President Donald Trump said on Friday (January 25) he would declare a national emergency if he doesn't eventually reach a deal with Democrats on border security.
Trump, who made the comments to reporters during an immigration event at the White House, said earlier on Friday he had reached a deal with lawmakers to reopen the government until February 15 while they work on Trump's demand for funding for a wall on the US border with Mexico.
"I think we have a good chance" of reaching an agreement, Trump said.
"We'll work with the Democrats and negotiate and if we can't do that, then we'll do a - obviously we'll do the emergency because that's what it is. It's a national emergency," he said.
Declaring an emergency could allow Trump to circumvent Congress and repurpose funds Congress has appropriated for other purposes in order to build a wall.
His statements came just after Trump announced on Friday that he had agreed to end the 35-day-old partial government shutdown without getting $5.7 billion (4.32 billion pounds) he demanded from Congress for a border wall.
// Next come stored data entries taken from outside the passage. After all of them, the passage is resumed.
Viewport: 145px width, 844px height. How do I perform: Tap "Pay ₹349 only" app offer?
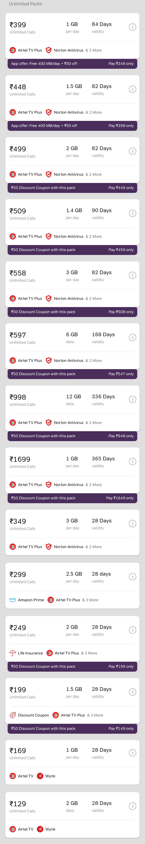[121, 64]
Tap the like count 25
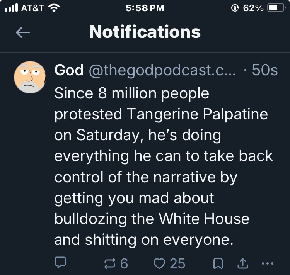The height and width of the screenshot is (275, 290). [177, 263]
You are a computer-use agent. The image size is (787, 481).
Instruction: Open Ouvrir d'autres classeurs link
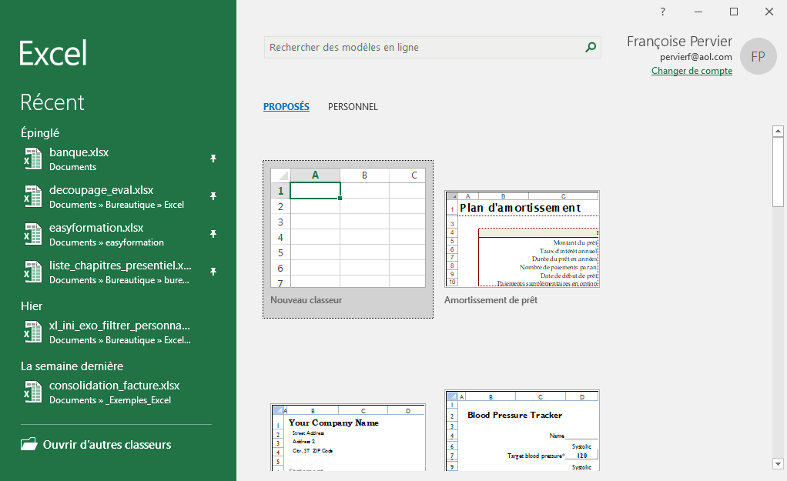(x=107, y=445)
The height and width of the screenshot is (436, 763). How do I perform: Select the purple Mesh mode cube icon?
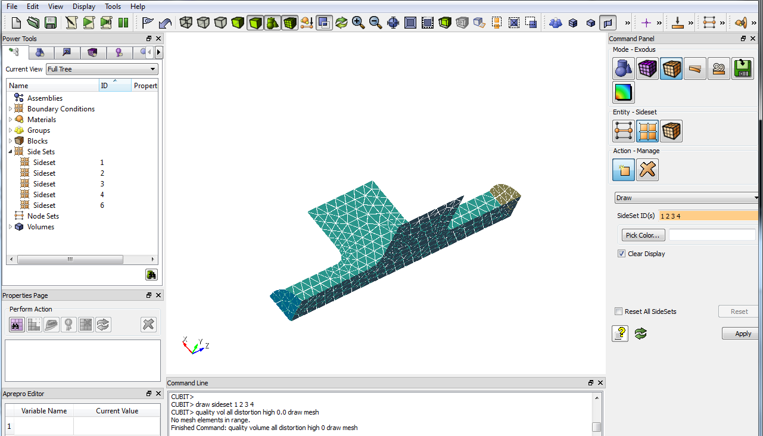(647, 69)

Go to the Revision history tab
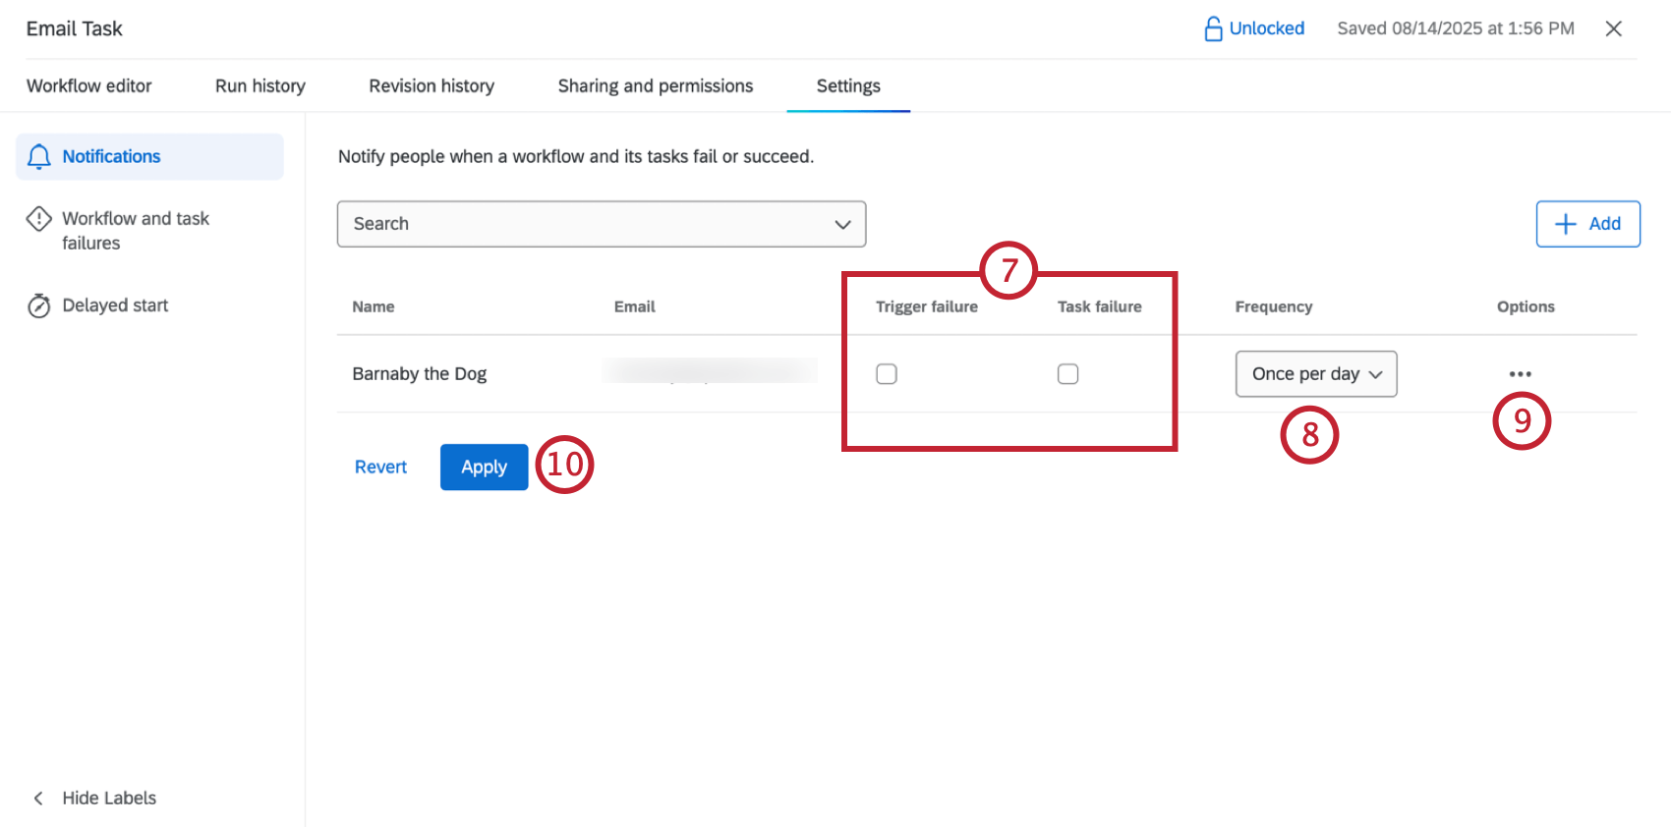pyautogui.click(x=432, y=86)
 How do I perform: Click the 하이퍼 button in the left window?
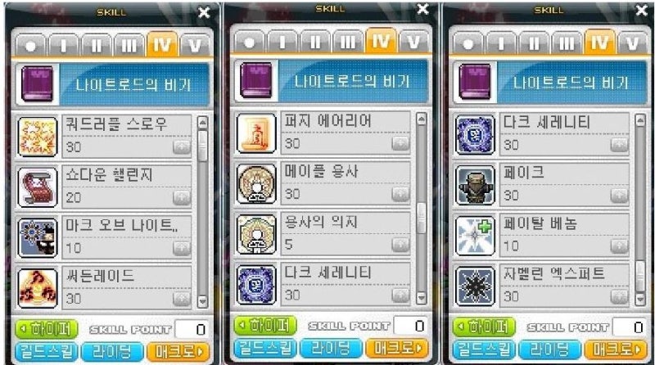click(x=47, y=330)
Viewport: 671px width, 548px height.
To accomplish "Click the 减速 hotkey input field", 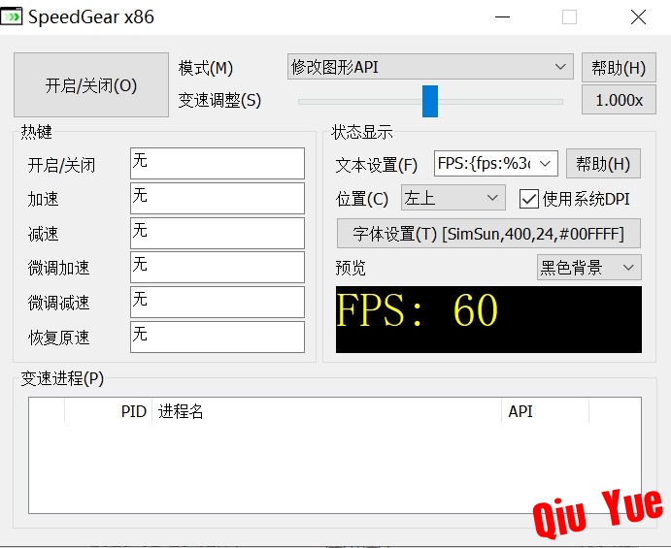I will (x=218, y=234).
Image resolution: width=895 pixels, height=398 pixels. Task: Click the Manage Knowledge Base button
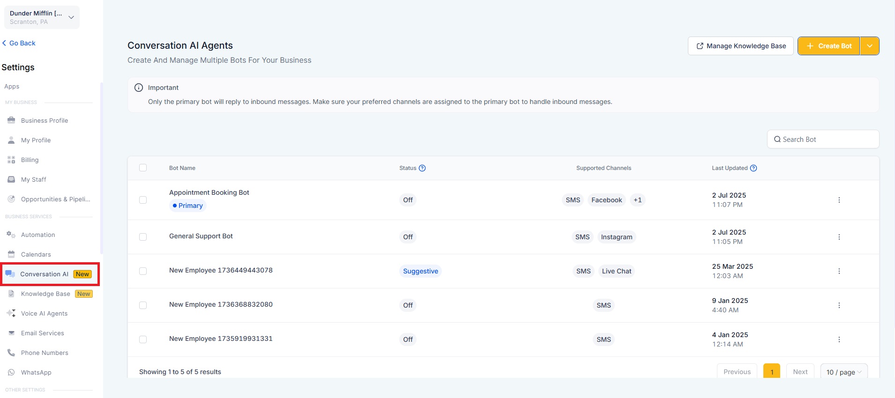tap(740, 46)
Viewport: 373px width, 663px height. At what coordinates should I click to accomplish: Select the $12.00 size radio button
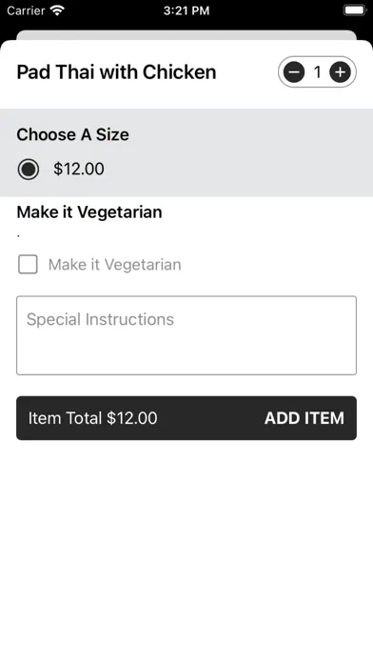point(29,170)
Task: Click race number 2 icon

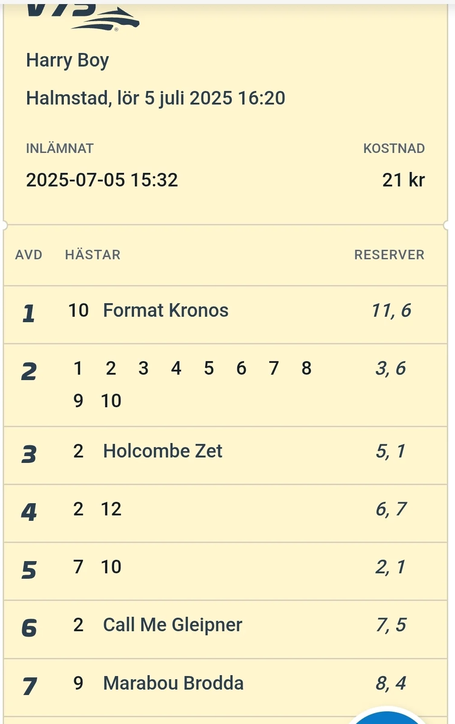Action: (x=29, y=372)
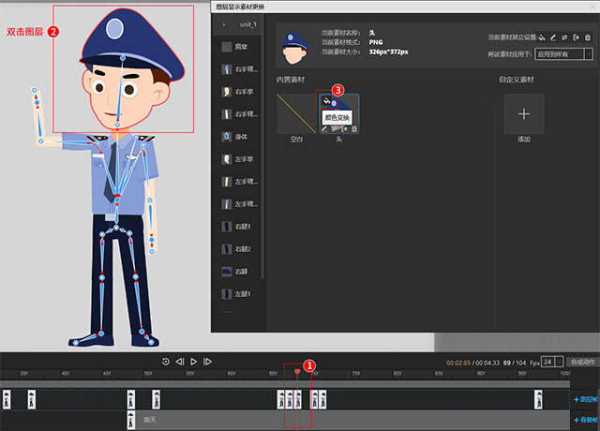Image resolution: width=600 pixels, height=431 pixels.
Task: Expand the unit_1 layer group
Action: [225, 22]
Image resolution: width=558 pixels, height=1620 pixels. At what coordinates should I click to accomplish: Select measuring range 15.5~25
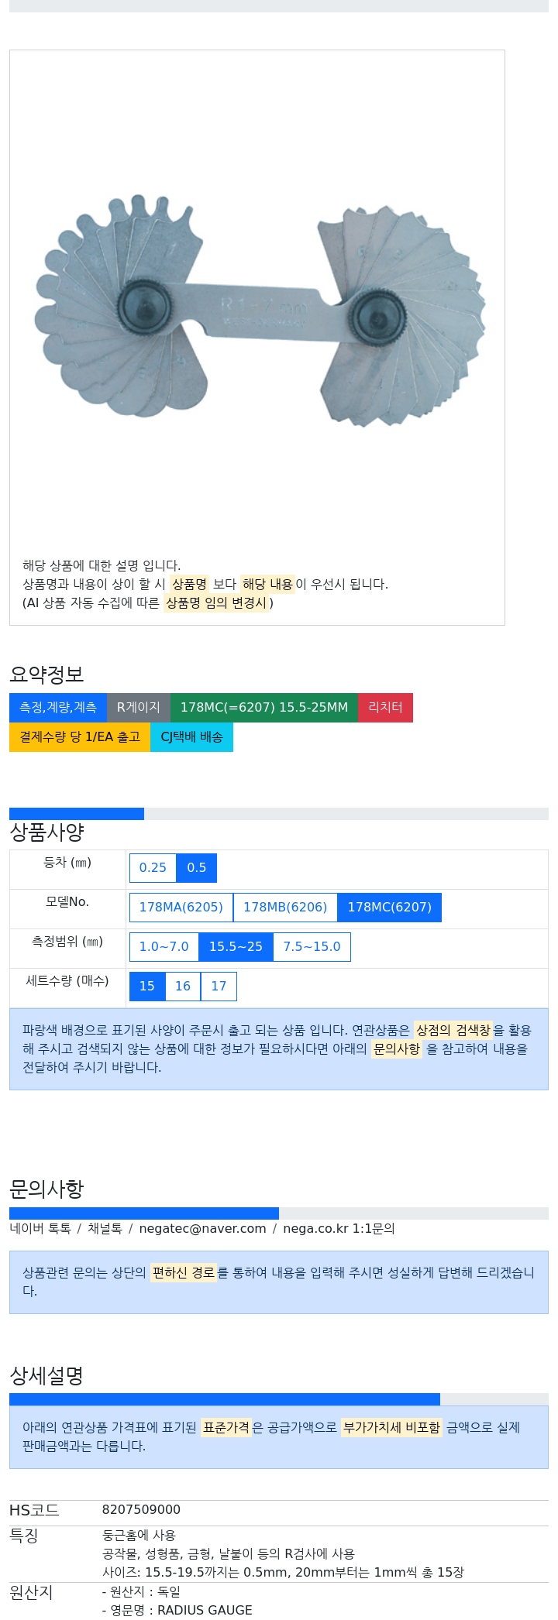tap(236, 947)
Congress and Trump agreed to a three-week spending plan that sets up tough talks with lawmakers about how to address security along the US-Mexican border.
After the president announced the agreement, top Senate Democrat Chuck Schumer said he hoped the experience would be a "lesson learned" for Trump and his party that it is self-defeating to shut down the government over policy disputes.
Poll show most Americans blamed Trump for the painful shutdown - the longest of its kind in U.S. history.